What to do:
Find the word "marker" below. Copy each line that has it.

Records contained in a dataset:

• • •

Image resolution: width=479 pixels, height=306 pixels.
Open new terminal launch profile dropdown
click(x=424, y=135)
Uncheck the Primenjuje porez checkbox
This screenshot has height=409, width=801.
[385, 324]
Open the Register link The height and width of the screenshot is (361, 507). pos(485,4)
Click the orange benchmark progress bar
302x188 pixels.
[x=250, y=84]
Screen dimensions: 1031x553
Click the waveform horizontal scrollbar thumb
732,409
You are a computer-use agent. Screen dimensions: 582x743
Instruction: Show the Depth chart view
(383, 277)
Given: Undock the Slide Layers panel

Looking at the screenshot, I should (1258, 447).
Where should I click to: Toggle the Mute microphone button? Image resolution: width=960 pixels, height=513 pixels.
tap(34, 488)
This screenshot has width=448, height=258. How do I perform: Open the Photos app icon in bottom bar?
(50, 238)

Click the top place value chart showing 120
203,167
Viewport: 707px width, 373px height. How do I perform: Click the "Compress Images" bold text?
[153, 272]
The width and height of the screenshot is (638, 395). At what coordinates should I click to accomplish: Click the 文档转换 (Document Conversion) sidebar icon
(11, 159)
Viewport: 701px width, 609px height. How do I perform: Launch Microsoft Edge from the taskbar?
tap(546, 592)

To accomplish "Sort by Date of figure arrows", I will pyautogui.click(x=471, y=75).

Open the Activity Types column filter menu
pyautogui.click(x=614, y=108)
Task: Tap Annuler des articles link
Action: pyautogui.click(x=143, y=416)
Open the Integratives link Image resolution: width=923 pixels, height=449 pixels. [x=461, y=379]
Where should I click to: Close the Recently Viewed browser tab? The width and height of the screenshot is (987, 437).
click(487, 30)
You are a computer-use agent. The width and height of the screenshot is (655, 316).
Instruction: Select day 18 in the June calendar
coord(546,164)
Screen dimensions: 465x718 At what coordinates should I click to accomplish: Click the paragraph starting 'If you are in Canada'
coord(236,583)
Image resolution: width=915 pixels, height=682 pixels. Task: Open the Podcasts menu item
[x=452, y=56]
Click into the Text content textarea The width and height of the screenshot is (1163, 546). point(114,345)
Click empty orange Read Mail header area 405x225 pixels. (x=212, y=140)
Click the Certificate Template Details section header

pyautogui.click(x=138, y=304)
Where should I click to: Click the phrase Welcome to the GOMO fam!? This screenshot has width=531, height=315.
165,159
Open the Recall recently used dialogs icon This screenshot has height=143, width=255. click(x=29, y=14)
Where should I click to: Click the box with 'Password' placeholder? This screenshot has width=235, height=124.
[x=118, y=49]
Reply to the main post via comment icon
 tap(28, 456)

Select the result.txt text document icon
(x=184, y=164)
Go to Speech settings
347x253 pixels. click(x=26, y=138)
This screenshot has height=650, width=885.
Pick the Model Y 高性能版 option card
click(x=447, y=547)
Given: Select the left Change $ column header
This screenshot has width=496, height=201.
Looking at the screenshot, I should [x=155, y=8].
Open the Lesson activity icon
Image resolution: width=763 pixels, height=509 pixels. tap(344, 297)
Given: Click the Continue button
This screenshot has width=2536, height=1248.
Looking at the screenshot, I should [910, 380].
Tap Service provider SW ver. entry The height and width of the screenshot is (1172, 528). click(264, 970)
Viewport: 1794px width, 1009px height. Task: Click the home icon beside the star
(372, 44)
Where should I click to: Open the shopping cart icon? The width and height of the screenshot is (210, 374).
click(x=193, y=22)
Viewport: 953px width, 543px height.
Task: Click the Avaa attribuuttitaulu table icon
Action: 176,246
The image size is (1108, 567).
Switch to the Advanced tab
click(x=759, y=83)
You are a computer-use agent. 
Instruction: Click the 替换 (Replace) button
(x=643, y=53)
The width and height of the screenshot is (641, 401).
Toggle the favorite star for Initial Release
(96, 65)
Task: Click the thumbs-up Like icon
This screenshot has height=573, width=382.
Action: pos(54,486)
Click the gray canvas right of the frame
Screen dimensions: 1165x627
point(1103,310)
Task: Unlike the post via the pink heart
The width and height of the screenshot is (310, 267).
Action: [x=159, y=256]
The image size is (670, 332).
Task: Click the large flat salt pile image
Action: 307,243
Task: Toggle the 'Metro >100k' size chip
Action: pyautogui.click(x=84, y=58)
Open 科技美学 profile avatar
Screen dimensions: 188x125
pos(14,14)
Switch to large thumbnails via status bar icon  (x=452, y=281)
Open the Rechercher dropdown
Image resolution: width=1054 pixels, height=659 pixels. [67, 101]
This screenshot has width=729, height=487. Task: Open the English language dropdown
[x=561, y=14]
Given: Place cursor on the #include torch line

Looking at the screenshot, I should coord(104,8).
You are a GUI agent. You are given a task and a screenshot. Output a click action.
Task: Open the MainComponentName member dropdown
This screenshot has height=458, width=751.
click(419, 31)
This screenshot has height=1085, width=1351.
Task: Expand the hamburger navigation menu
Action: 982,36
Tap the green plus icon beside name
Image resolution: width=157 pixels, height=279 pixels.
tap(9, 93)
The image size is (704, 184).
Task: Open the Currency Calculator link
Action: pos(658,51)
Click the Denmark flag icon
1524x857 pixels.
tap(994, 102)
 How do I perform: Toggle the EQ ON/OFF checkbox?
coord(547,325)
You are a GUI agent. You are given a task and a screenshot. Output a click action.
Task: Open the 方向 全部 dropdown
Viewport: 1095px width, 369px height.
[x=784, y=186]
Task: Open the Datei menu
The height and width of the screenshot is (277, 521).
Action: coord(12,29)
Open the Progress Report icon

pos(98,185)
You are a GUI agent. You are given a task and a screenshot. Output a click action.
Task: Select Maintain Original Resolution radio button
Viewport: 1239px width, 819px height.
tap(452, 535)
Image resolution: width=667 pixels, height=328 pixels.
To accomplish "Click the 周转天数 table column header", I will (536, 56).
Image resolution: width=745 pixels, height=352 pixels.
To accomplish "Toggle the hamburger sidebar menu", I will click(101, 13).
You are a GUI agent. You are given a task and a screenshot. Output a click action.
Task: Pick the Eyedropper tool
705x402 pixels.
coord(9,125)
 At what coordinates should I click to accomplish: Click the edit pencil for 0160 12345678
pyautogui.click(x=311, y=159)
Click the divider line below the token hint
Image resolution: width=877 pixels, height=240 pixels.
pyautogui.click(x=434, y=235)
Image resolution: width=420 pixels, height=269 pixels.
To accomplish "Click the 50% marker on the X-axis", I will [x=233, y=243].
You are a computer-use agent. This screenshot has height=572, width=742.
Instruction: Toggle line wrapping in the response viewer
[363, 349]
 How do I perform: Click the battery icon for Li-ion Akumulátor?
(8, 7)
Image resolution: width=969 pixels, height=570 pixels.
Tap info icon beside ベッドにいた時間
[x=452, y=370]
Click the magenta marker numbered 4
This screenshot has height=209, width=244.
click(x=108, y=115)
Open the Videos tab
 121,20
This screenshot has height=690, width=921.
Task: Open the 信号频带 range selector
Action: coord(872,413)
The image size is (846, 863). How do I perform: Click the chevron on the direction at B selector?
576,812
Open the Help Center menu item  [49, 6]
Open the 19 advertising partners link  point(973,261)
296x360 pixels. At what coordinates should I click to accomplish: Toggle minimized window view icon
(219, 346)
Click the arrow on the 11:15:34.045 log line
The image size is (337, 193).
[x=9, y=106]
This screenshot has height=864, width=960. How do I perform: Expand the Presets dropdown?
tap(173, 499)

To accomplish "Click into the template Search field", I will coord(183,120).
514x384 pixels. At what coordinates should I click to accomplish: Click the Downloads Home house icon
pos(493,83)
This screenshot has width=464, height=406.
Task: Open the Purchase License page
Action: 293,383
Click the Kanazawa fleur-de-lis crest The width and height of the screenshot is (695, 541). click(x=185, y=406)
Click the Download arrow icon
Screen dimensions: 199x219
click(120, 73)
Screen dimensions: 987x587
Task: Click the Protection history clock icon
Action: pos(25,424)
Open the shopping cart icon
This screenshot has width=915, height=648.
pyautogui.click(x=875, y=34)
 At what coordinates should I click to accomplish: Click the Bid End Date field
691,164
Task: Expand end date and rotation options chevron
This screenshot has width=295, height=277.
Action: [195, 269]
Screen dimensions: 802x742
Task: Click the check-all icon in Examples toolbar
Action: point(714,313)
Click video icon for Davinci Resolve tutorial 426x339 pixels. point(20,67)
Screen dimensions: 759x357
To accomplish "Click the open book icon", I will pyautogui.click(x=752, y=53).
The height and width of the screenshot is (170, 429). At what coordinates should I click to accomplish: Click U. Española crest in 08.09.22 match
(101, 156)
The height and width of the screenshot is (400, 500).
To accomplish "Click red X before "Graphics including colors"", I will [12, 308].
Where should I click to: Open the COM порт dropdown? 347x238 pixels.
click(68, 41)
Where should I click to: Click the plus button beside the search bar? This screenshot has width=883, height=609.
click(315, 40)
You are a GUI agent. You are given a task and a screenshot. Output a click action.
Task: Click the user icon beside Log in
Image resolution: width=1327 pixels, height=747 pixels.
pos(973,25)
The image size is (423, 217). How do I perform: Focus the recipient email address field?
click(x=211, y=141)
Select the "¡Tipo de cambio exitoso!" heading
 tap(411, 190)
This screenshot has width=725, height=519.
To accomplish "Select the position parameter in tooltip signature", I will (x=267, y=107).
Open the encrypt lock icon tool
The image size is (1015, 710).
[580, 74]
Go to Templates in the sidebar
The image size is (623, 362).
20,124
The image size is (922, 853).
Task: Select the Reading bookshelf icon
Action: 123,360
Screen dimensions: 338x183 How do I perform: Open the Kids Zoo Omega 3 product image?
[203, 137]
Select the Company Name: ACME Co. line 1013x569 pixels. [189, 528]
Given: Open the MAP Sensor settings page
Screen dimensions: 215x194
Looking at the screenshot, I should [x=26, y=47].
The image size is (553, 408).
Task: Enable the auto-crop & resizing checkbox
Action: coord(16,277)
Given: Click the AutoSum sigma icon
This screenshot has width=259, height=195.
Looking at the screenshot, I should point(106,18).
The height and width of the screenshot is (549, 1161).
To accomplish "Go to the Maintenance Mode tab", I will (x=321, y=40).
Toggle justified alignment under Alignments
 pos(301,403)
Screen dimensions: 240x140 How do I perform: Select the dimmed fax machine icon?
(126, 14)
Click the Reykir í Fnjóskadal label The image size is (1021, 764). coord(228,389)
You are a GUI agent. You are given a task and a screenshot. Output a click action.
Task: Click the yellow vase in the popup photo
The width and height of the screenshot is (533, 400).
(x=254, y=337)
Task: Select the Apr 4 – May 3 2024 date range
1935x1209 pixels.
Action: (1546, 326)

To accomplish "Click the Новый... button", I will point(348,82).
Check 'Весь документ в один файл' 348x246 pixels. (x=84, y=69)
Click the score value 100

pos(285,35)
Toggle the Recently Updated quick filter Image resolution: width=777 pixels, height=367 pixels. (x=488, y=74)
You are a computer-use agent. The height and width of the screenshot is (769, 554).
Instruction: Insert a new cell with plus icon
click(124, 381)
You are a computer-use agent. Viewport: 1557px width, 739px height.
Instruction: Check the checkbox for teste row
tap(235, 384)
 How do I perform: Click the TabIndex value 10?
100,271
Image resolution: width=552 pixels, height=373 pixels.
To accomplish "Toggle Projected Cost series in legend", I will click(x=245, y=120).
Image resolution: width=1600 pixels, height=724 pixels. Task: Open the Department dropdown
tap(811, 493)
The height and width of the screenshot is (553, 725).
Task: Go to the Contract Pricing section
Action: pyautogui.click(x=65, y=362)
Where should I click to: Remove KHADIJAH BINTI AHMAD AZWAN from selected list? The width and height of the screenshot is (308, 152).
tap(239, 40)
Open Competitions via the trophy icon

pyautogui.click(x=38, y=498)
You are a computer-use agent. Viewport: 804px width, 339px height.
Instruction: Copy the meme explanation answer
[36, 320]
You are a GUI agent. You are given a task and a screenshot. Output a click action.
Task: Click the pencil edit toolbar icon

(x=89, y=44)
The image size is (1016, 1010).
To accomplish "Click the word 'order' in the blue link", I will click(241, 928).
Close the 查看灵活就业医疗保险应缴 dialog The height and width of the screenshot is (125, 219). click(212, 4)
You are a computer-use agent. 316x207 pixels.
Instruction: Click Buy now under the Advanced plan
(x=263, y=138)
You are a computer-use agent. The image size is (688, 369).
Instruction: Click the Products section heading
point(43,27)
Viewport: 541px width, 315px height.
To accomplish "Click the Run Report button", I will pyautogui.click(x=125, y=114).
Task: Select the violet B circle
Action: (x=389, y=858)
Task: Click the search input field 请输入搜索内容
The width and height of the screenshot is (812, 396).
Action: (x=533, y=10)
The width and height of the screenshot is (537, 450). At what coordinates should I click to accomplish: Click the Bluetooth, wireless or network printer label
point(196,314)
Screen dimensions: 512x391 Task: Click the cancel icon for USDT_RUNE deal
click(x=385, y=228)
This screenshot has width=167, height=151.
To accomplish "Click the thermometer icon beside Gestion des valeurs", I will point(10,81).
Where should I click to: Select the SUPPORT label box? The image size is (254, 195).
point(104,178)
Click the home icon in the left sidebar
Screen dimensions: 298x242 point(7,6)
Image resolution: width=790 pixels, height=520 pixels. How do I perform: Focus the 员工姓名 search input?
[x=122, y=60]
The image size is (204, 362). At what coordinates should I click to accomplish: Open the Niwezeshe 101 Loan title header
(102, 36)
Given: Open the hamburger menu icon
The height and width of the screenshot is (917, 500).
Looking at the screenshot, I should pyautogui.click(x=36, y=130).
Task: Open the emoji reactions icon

• • •

Expected answer:
To accomplish "Click the 50% marker on the X-axis", I will [x=233, y=243].
Click the magenta marker numbered 4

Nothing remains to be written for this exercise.